Post: These tips will make your writing funnier


Laughing is good for your health. It’s scientifically proven. Making people laugh can be a rewarding experience. If you’re thinking about trying your hand at humorous writing, you’ll want to keep several tips in mind. Remember that you can incorporate humor into almost any genre, even a story that otherwise has a serious plot or overtone. 

Forced humor usually backfires. If you want to make readers laugh, you’ll want to aim for a natural flow of humor in your writing. By keeping several tips in mind, you may just find that you have a knack for giving readers something to laugh about. 

Choose one or two characters to channel your humor

When trying to work humor into a story, it’s best to avoid overkill. If you try to make every character say or do things to get a laugh, you run the risk of having the whole book come across as twaddle. Instead, decide ahead of time which character or two will be the “funny” people in your storyline. 

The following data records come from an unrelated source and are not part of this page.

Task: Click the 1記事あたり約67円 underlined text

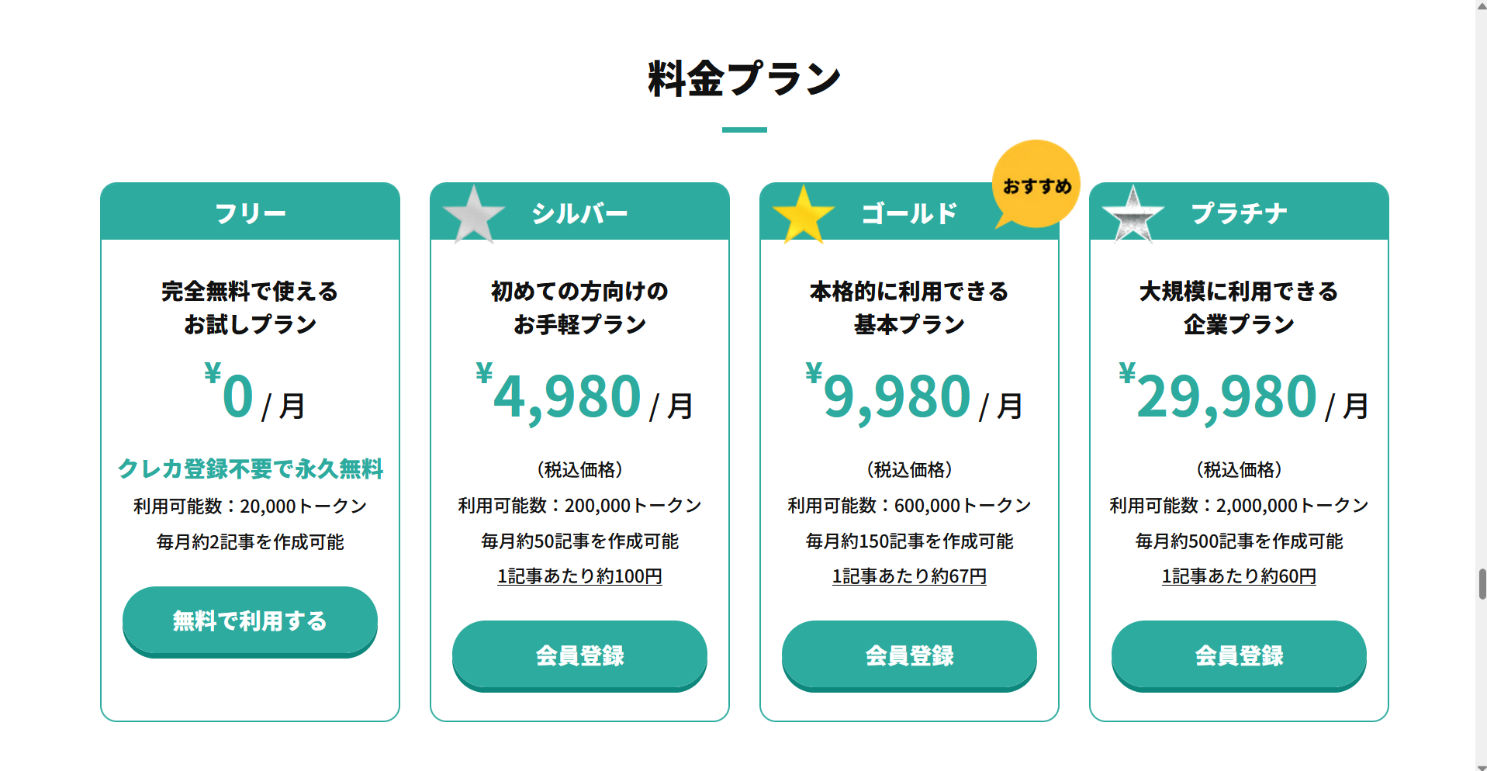Action: tap(909, 576)
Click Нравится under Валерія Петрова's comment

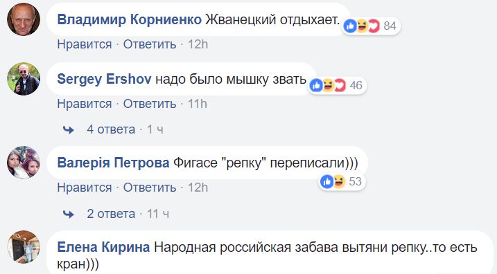point(85,188)
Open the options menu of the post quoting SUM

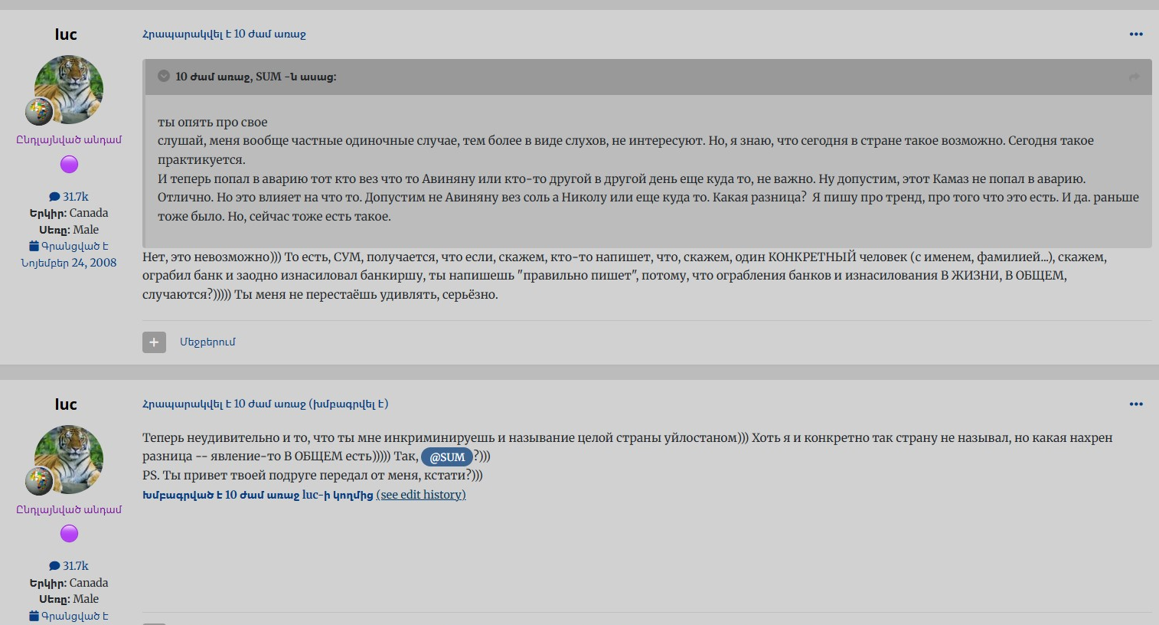coord(1136,34)
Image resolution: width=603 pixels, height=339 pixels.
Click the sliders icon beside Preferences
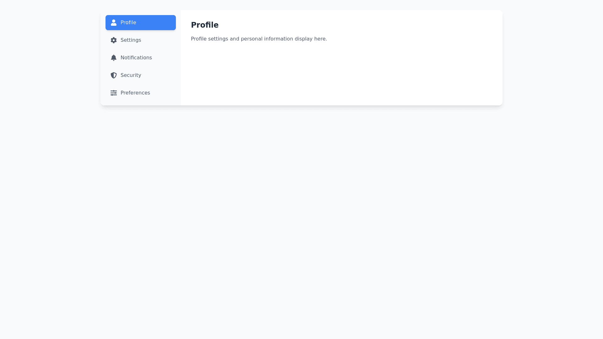114,93
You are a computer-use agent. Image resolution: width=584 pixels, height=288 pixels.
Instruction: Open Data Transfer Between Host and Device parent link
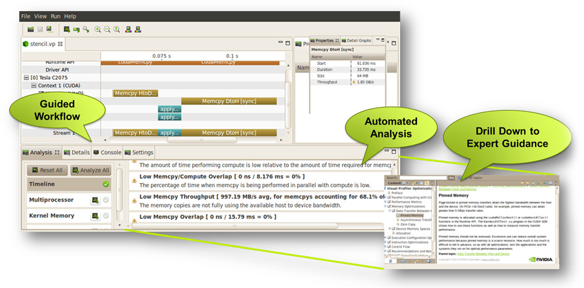[483, 254]
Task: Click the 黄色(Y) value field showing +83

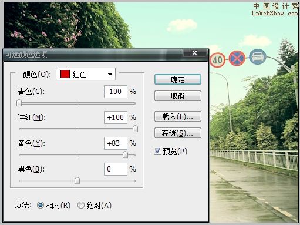Action: [x=116, y=143]
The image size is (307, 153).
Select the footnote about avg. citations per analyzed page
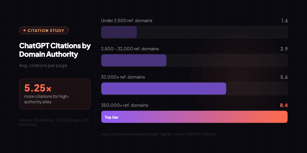coord(158,134)
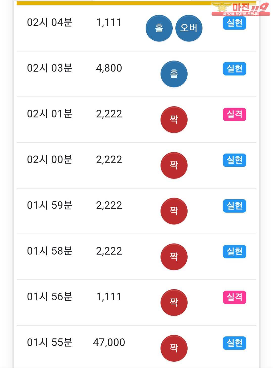Screen dimensions: 273x368
Task: Click the 짝 circle next to 47,000
Action: [x=174, y=348]
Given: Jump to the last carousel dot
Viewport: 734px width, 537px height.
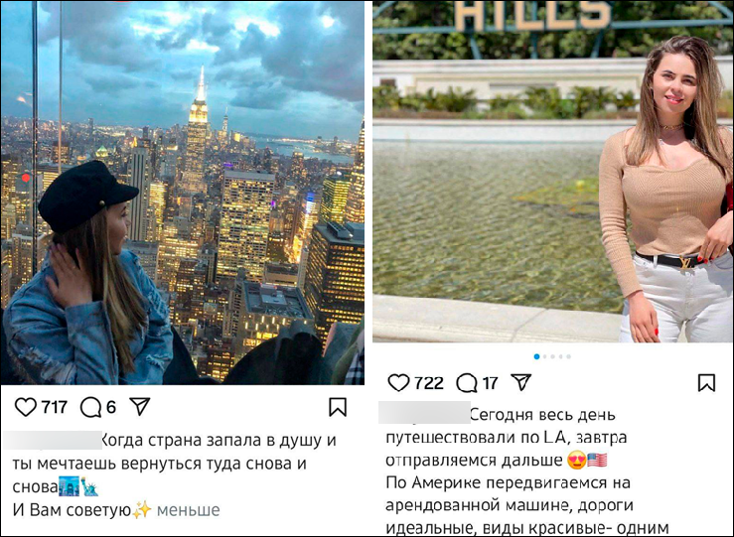Looking at the screenshot, I should pos(568,356).
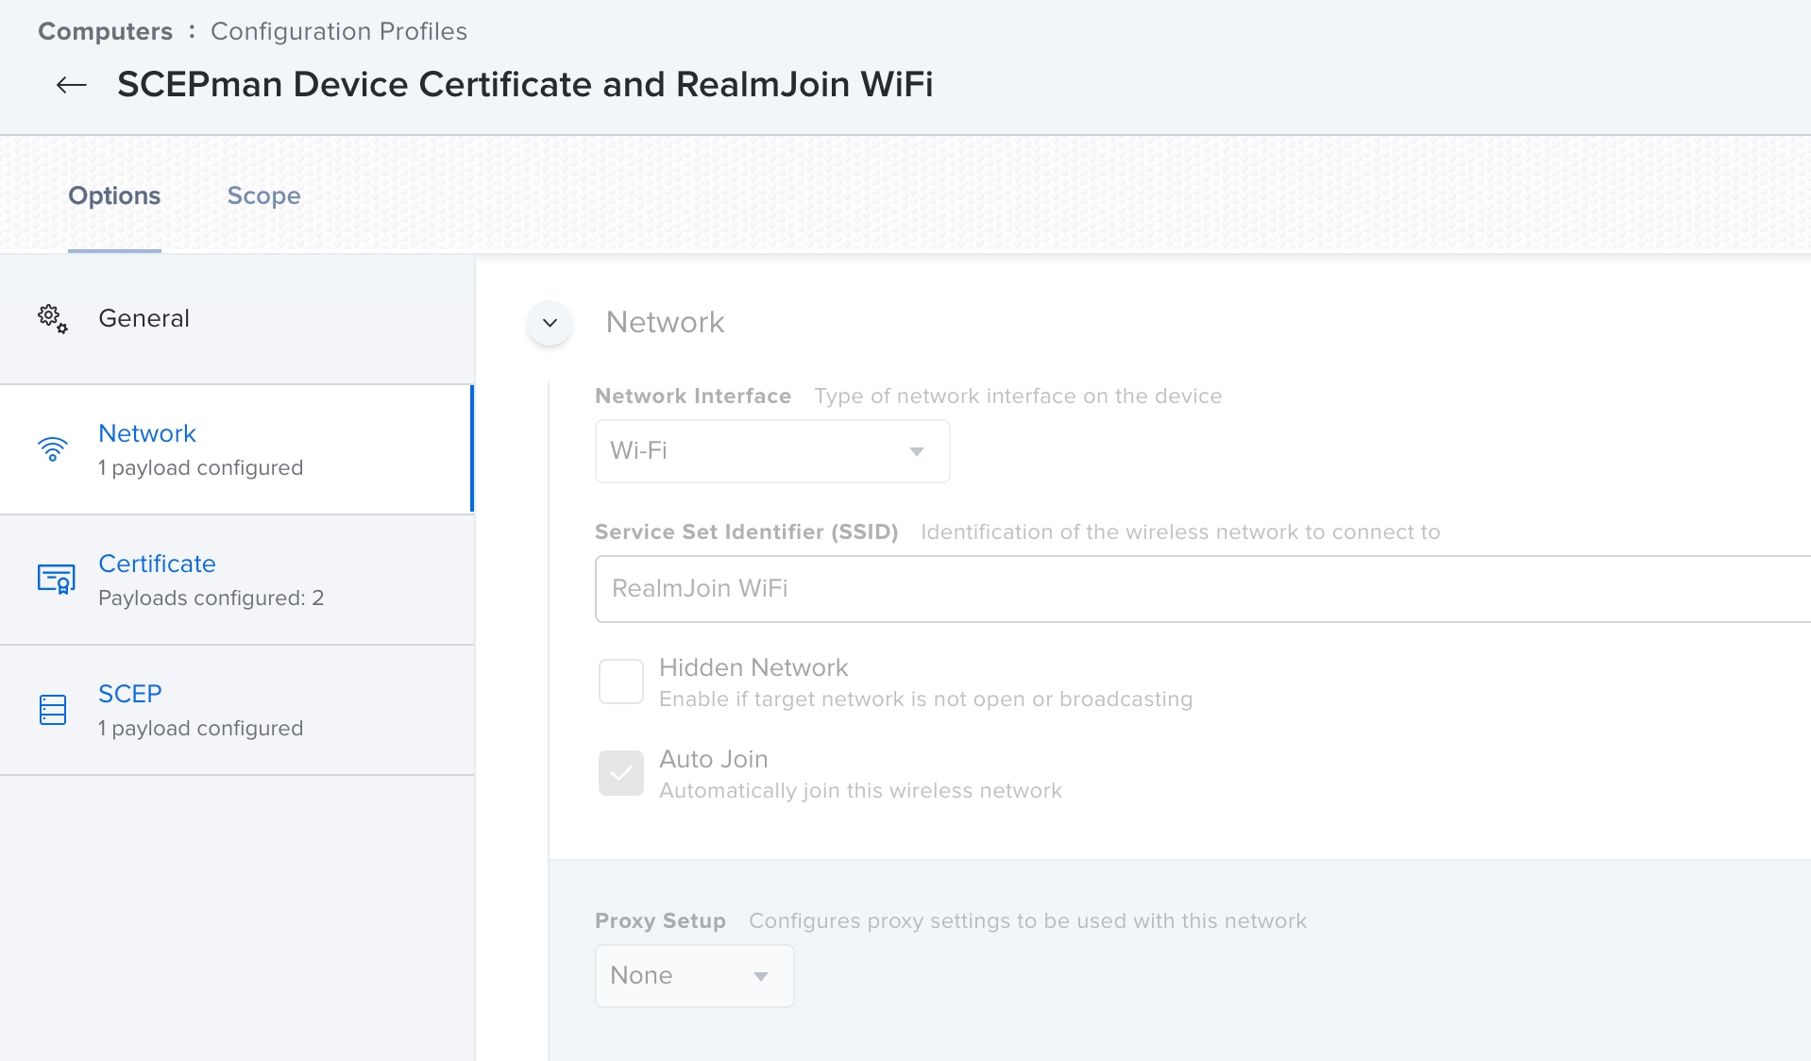1811x1061 pixels.
Task: Click the Computers breadcrumb link
Action: 105,31
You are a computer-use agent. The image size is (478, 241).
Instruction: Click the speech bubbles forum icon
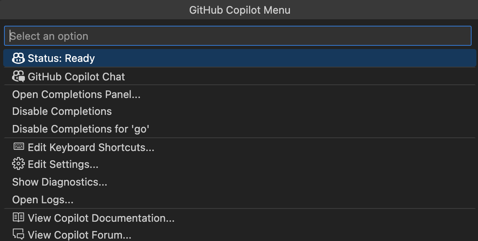[18, 234]
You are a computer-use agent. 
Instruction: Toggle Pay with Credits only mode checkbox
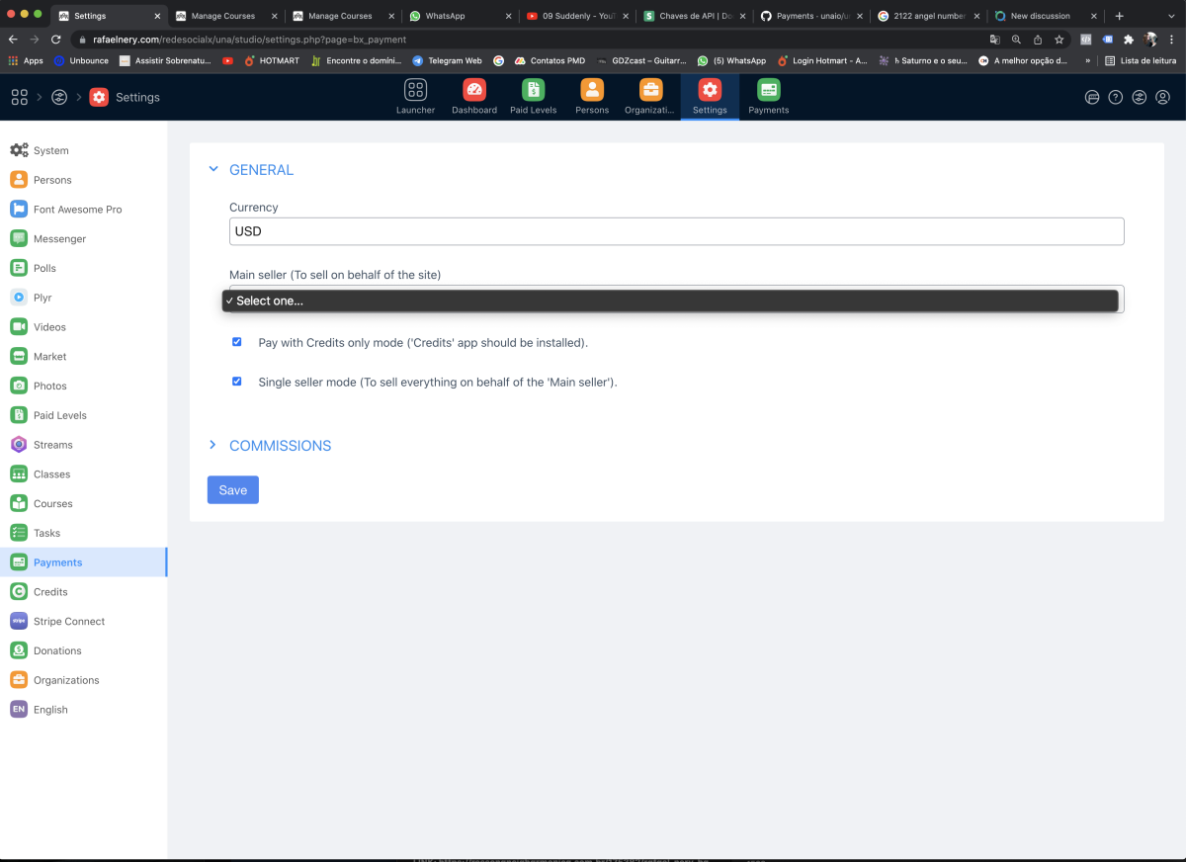click(237, 342)
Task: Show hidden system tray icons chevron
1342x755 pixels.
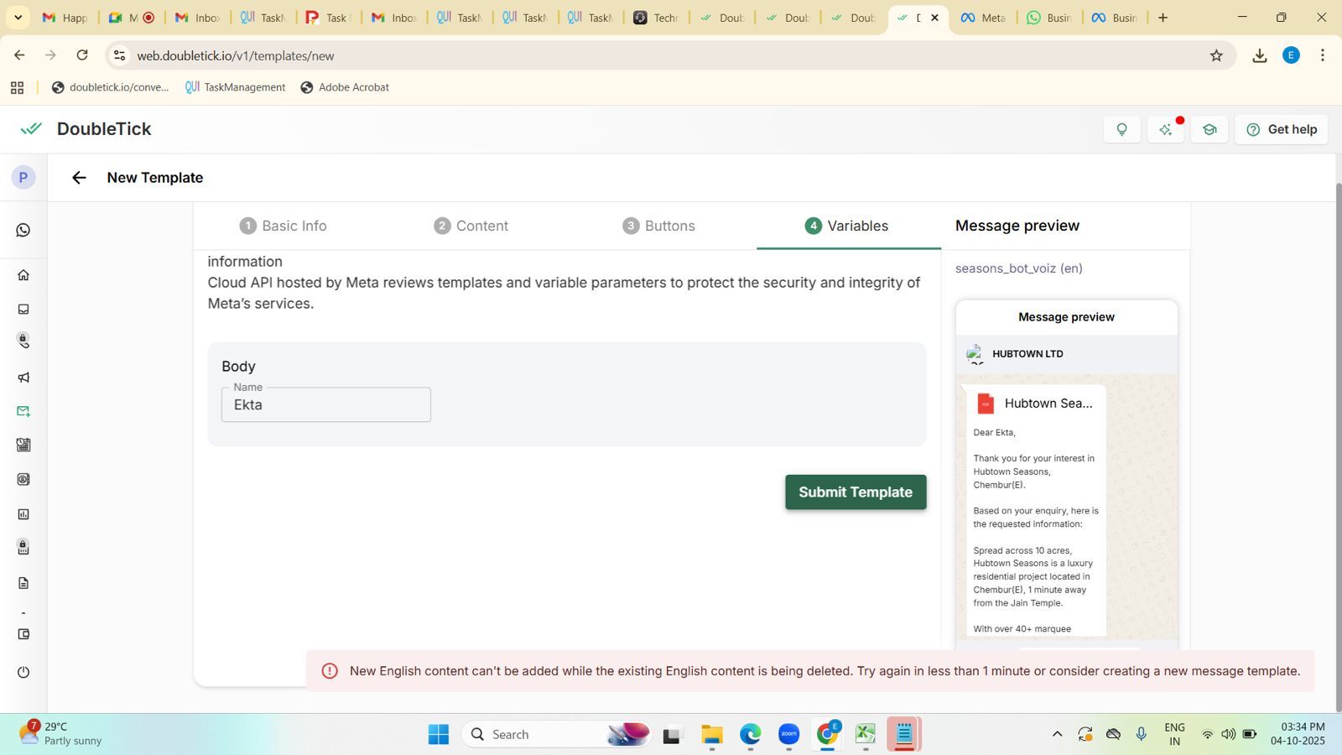Action: 1057,735
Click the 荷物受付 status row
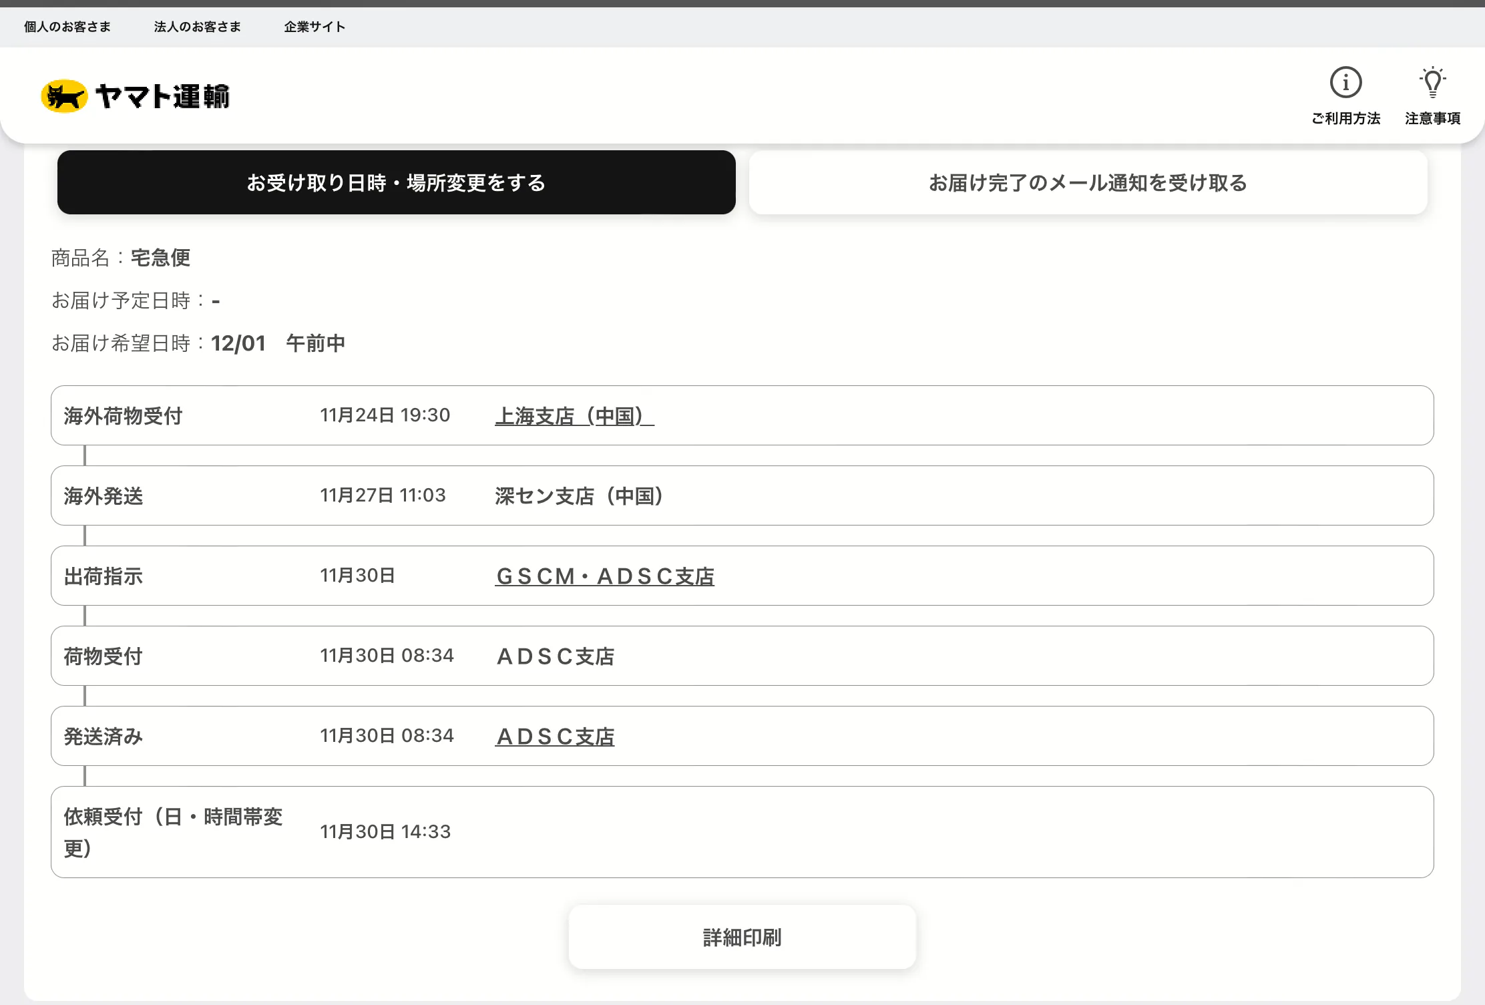1485x1005 pixels. pos(103,656)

Practice writing funny exchanges between them or developing scenes where one or the other does or says something humorous. It’s helpful to conduct a character analysis before deciding which characters will channel your humor. Get to know your characters and develop their personalities in your mind. Ask yourself who (if they were real people) is more likely than the others to be funny. 

Know when the timing is right for a funny line or event

As you write funny scenes or lines into your story, allow it all to unfold naturally. Imagine that everything that is happening is real. In a particular conversation or during a specific scene, what strikes you as a moment where something funny might happen or someone might say something in a laughable manner?

The more you practice writing humor, the easier it will be to “feel” when the timing is right to add a punchline or whimsical situation that will naturally make readers giggle. 

Keep your target audience in mind

If you’re writing a story that is geared toward an audience over age 55, the things they find funny will no doubt be a lot different than something that would strike the funny bone of a 16-year-old. For this reason, it’s important to know who your target audience is before you start trying to add humor to a story.

For instance, readers in the senior citizen age group might think jokes about wrinkles or body aches or memory loss are funny. Teenagers—not so much; however, this younger crowd might laugh out loud over jokes about parents or fashion or school topics. 

Practice writing funny things

As with any writing skill, learning to add humor to a story in a way that naturally makes readers want to laugh and doesn’t feel forced takes practice. It’s also helpful to ask for feedback by letting others read your funny stories, even if it’s not something you plan to publish.

Having others read your writing is the best way to discover what makes people laugh and which topics are most funny to which reading audience. Laughter brings people together, boosts mood, lowers stress and creates an overall sense of well-being. The world could use a few more funny books, and maybe, just maybe, you’re going to write the next one!